- Exercise requirements:
1: According to the article on the Ealing parking strikes, how many civil enforcement officers have taken intermittent strike action since May 5?
2: Extend the article on the Ealing parking strikes, beginning immediately after its final sentence.

- Supplied text:
BEGIN

Fresh strikes by Serco civil enforcement officers in Ealing over union busting will cause a summer parking ‘free for all’ in the borough, Unite said today (June 22).
An initial 72-hour strike beginning tomorrow (June 23), followed by two weeks of continuous strike action at the end of the month, means there will be no parking enforcement in Ealing between June 23 and June 23 and June 30 and July 14.
Since May 5, more than 40 civil enforcement officers have taken intermittent strike action over Serco’s offer of severance to elected Unite representatives, activists, and lay members. The severance offers were made to undermine trade union organisation and collective consultation.
Serco is also refusing to negotiate a new absence management policy for employees working on the Ealing contract. Unite believes the present policy is being used to unfairly dismiss employees and should be renegotiated.
Unite members employed by Serco on the back of house catering contract at the Royal London Hospital, Whitechapel, are also taking strike action over the company’s ‘aggressive’ use of an absence policy.
Unite regional officer Clare Keogh said, “These strikes will result in a parking free for all across Ealing and are entirely Serco’s fault.
“Not only will the strikes impact Ealing, but they could also cause disruption in neighbouring Brent, as Serco’s base for both boroughs operates out of the same location,” she added.

END

- Stored dataset items:
BEGIN

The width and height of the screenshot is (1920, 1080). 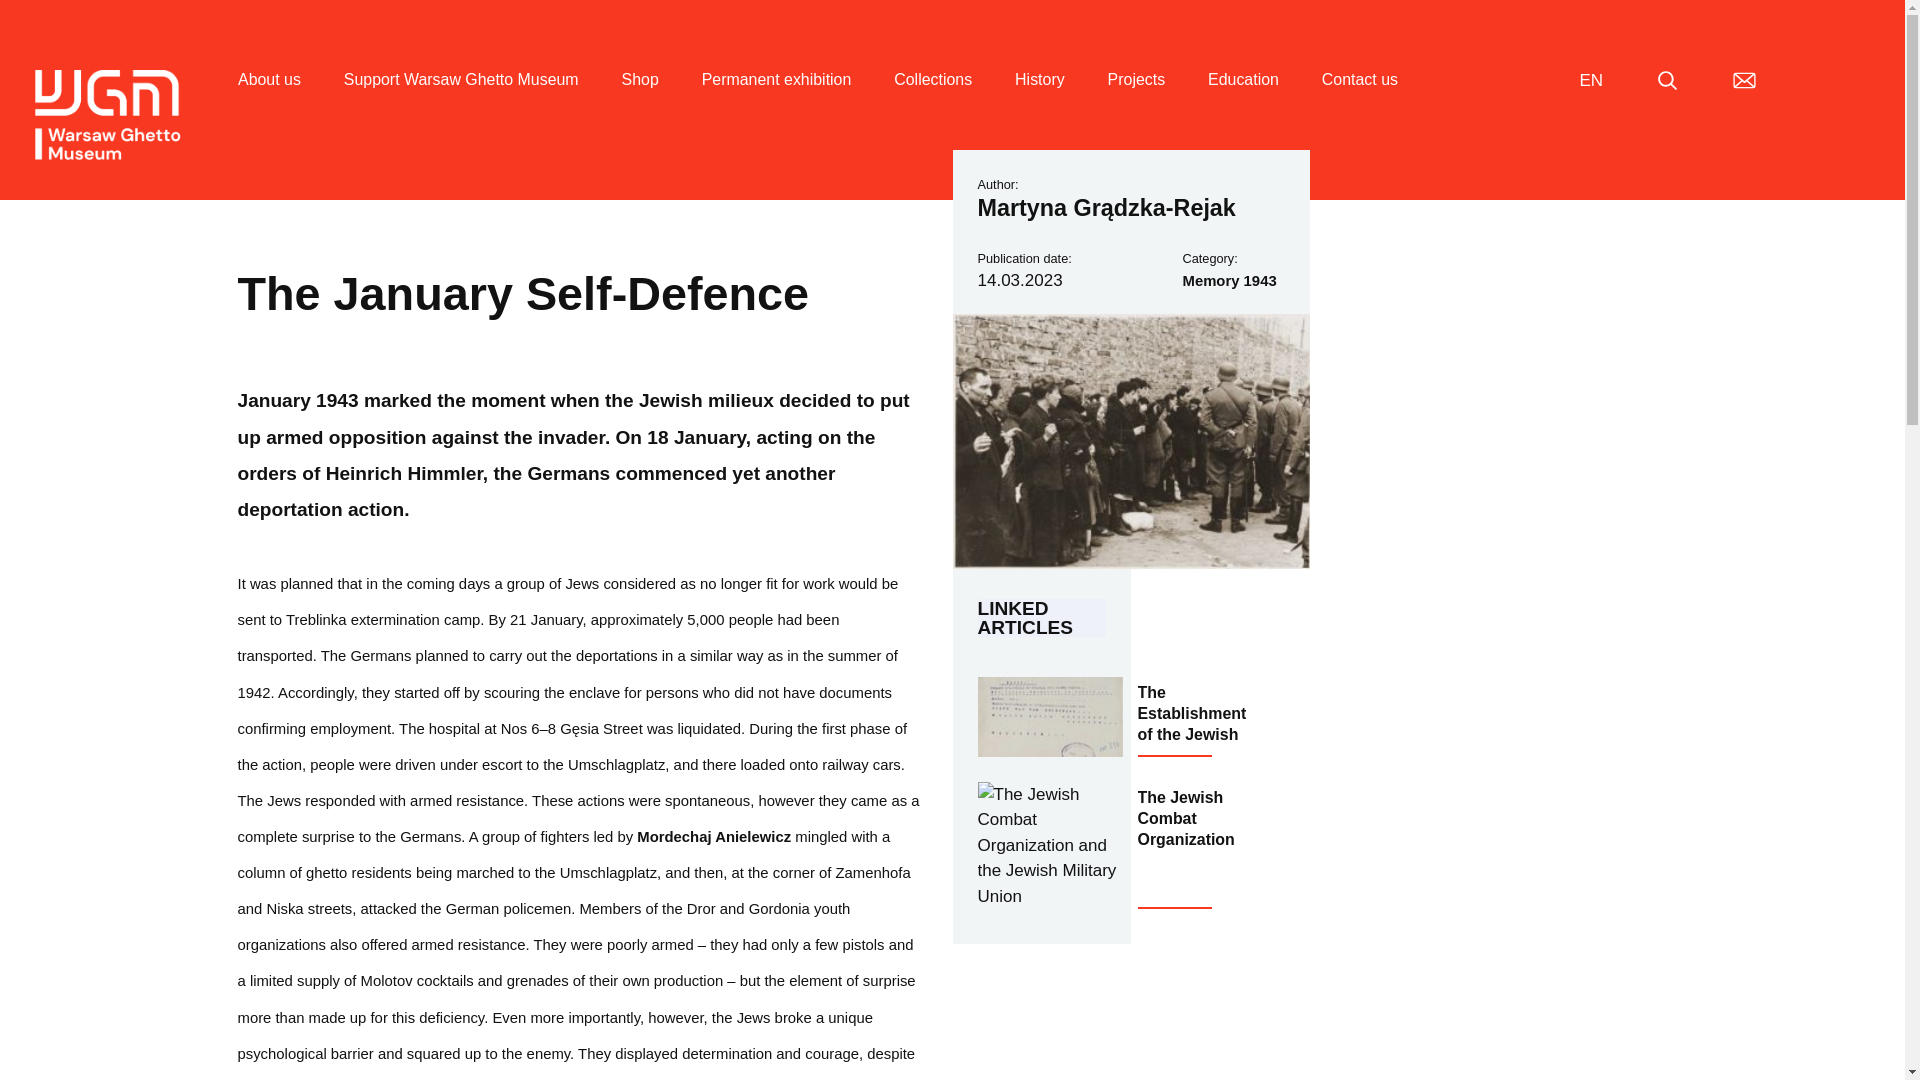 What do you see at coordinates (1590, 80) in the screenshot?
I see `EN` at bounding box center [1590, 80].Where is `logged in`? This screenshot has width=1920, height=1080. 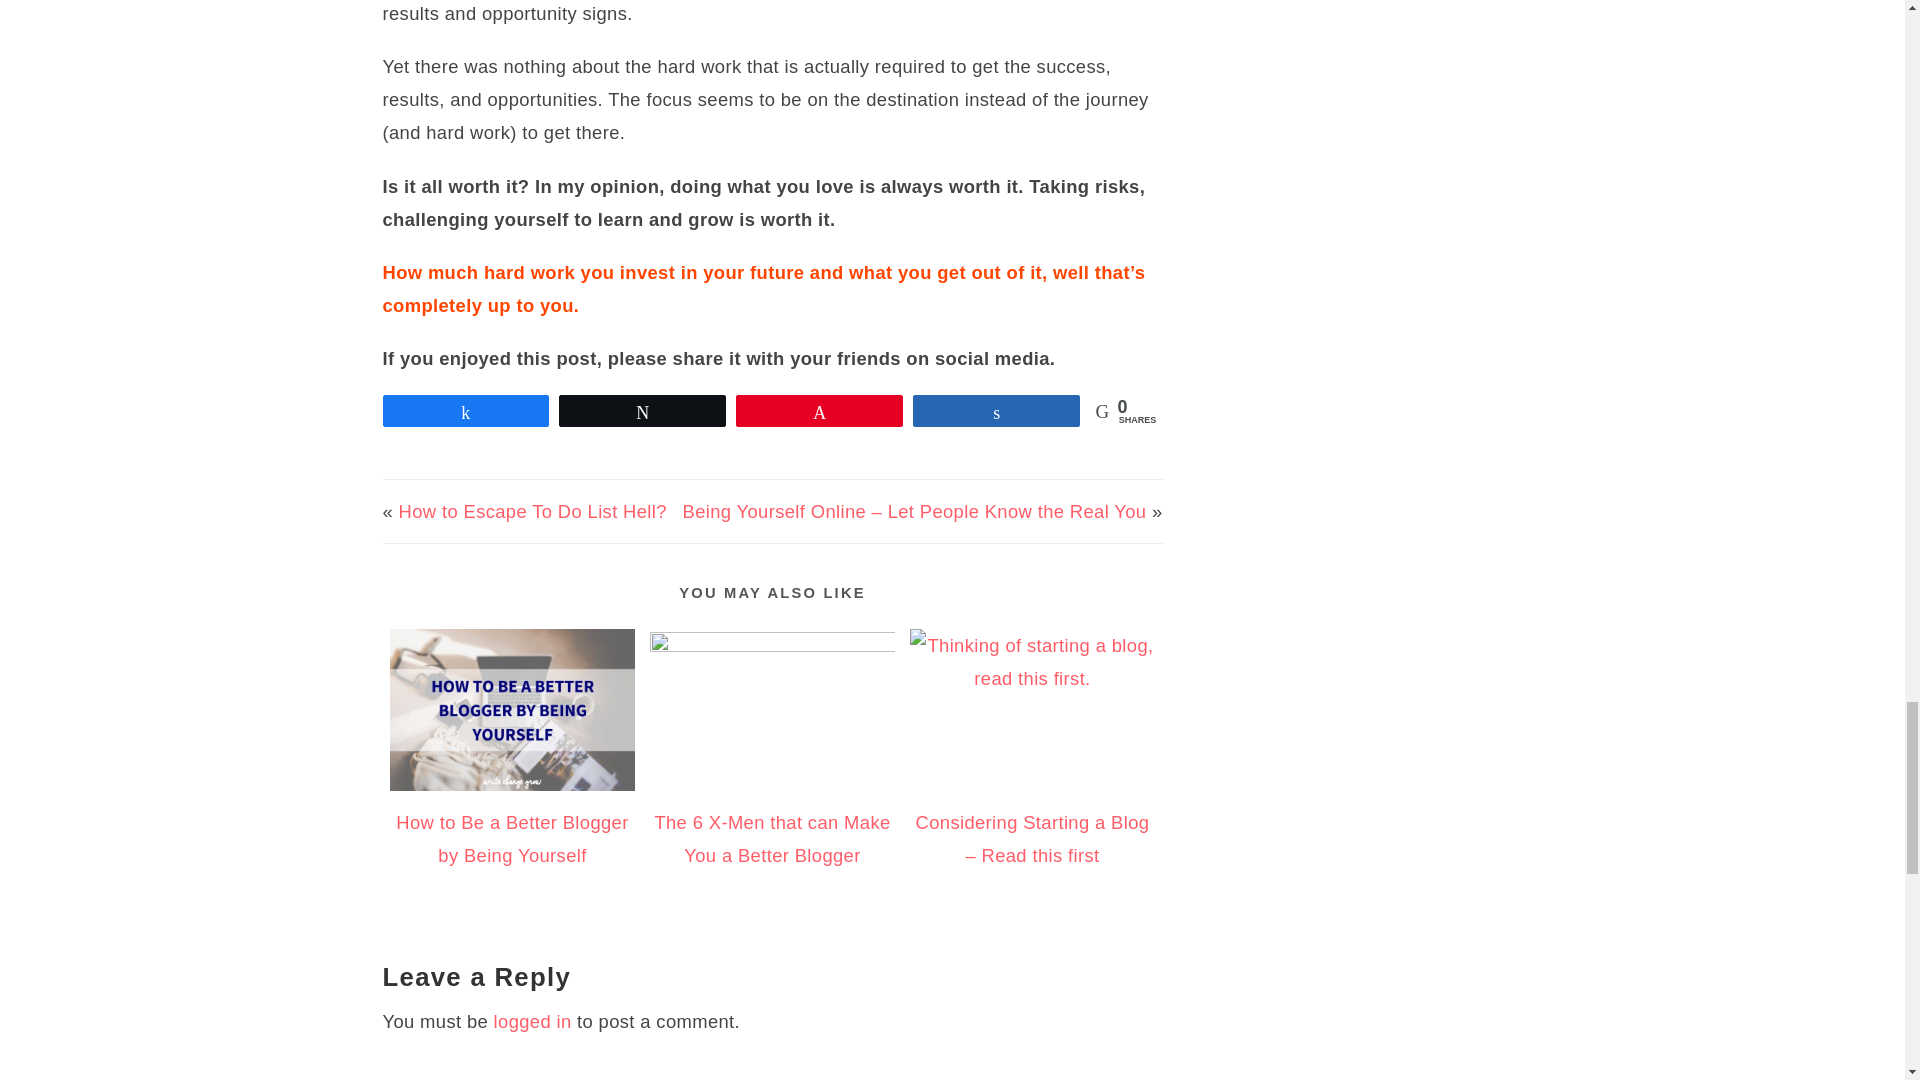 logged in is located at coordinates (532, 1021).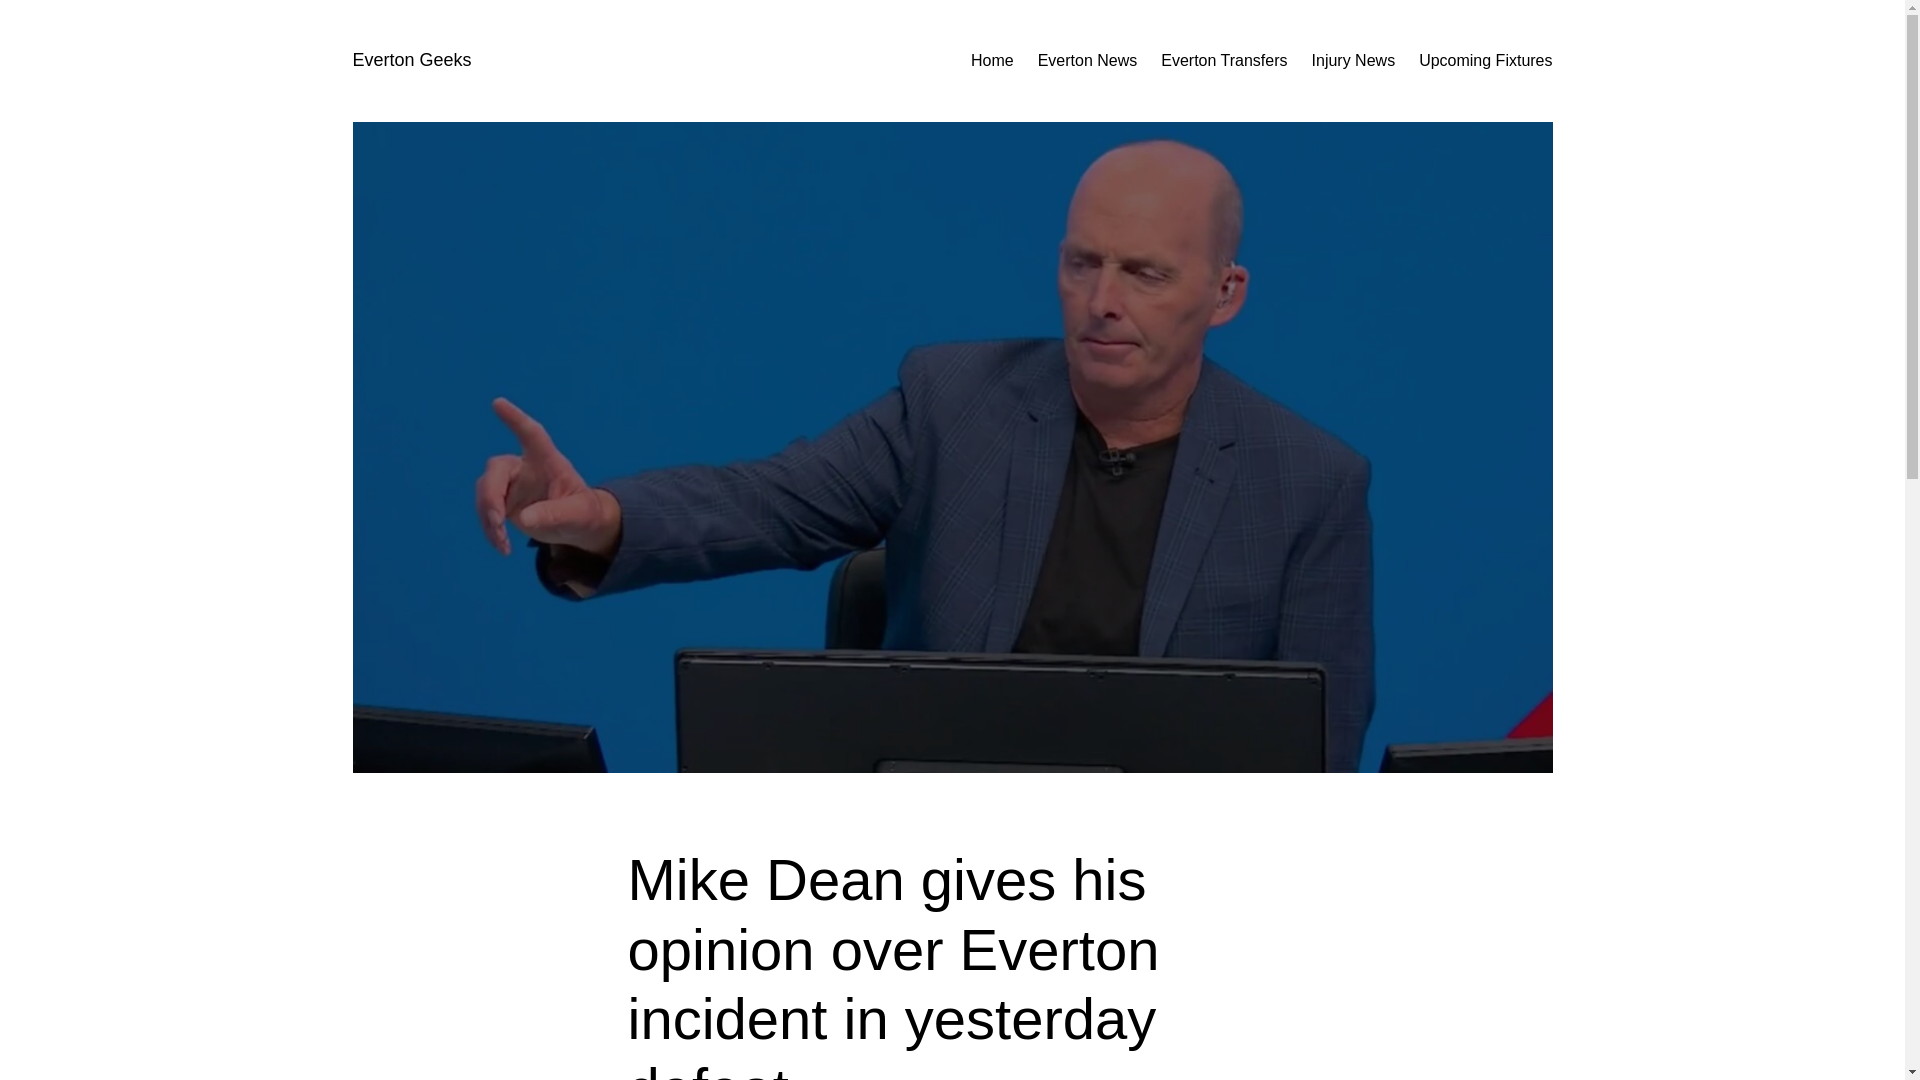 The height and width of the screenshot is (1080, 1920). I want to click on Everton Geeks, so click(410, 60).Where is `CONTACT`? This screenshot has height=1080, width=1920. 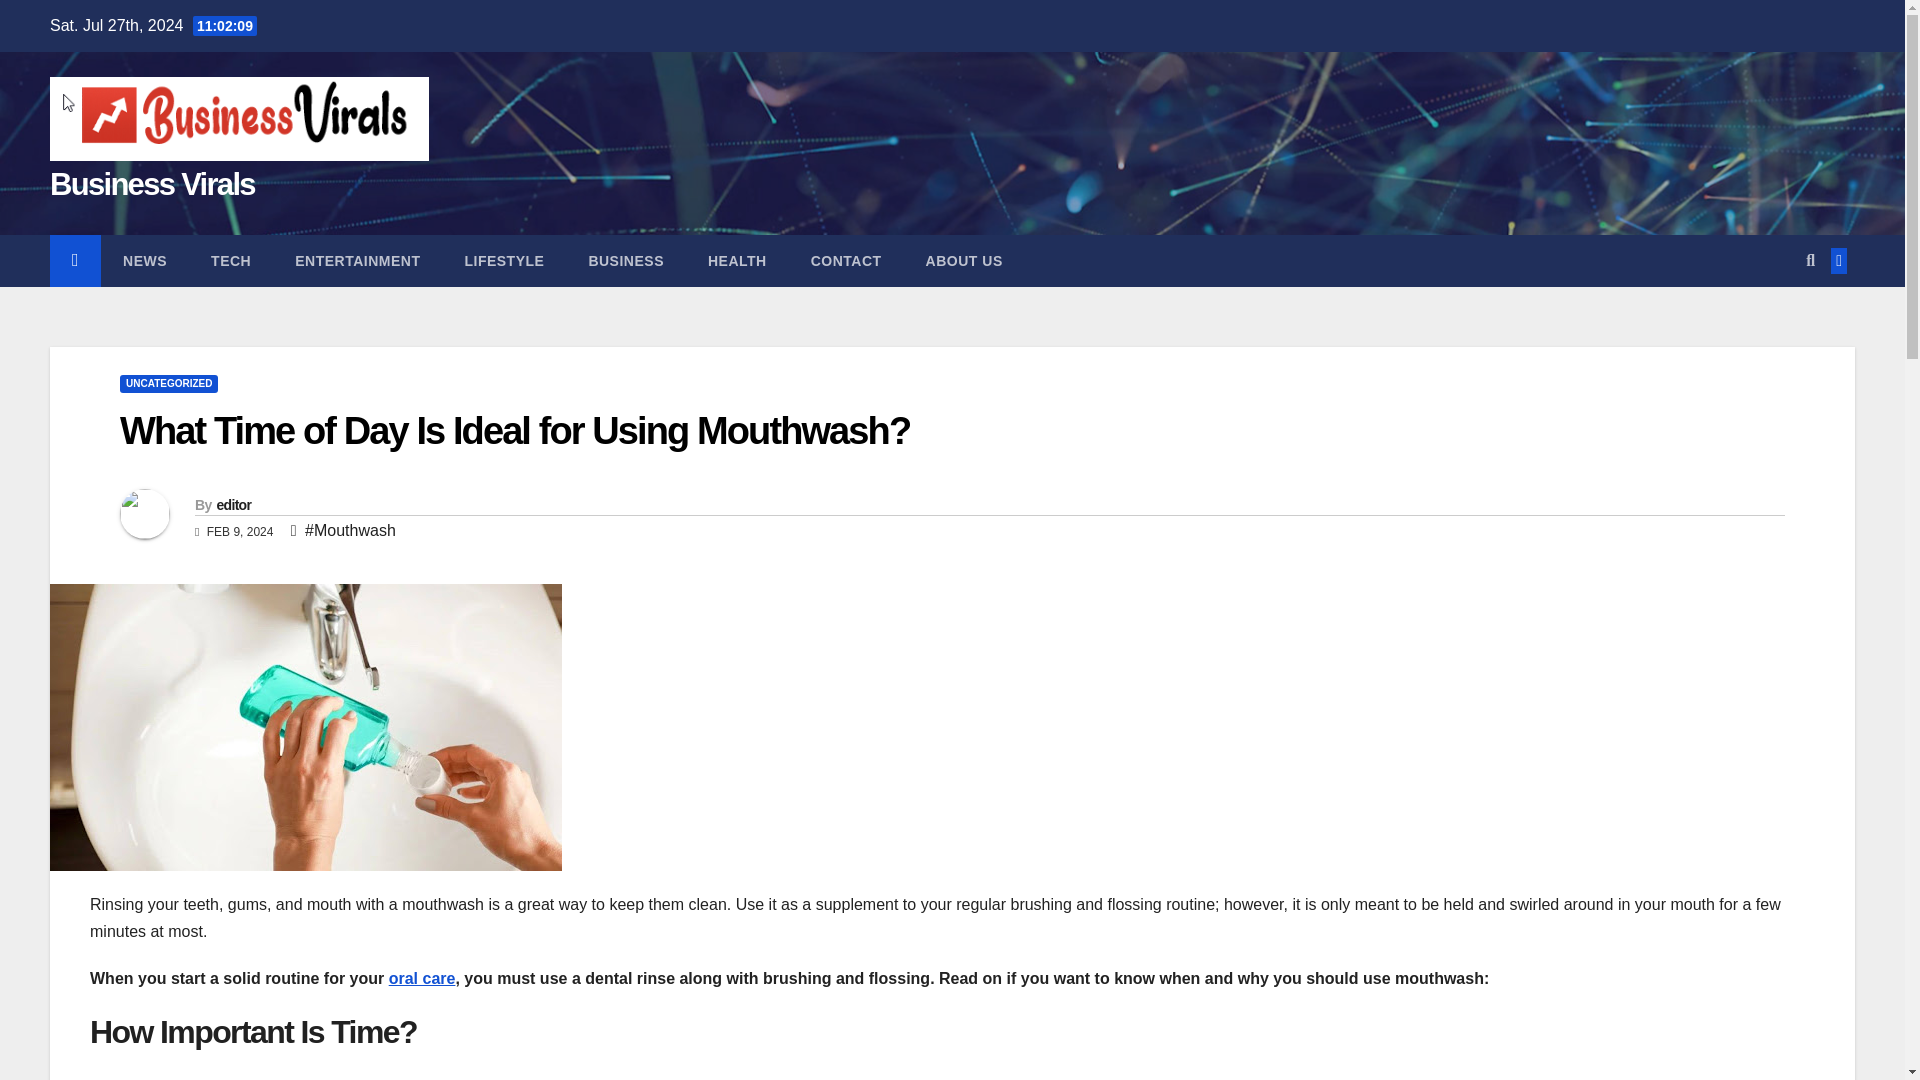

END

- Task responses:
1: More than 40 civil enforcement officers.

2:
“It is inevitable that Serco will try to lessen the impact of the strikes in Ealing with personnel from the Brent contract, which is already facing extra pressure due to the number of Euros games being held at Wembley,” Keogh went on to say.
“The last thing our members want to do is strike, but what choice do they have when Serco has treated them so badly and is refusing to act on their concerns?
“Talks with the conciliation service Acas are planned for 30 June, so there is still time for the bulk of the strike action to be avoided.
“Unite calls on Serco to address our members concerns seriously by arriving at the Acas talks with an acceptable solution prepared in advance.
“We also call on Ealing council’s new leader Peter Mason to keep the promise he made at the beginning of his tenure in May to intervene in this dispute,” she continued.
“Ealing council did the right thing by reversing its decision to ask Serco to remove a Unite rep from his job for supposedly bringing the council into ‘disrepute’ – an accusation that was proved to be completely baseless.
“Ealing council must now follow this up by insisting Serco take meaningful steps to end the hostilities and reset industrial relations.
“If Serco refuse to listen, then the council should bring the contract back in-house, as stipulated under Labour Party policy.”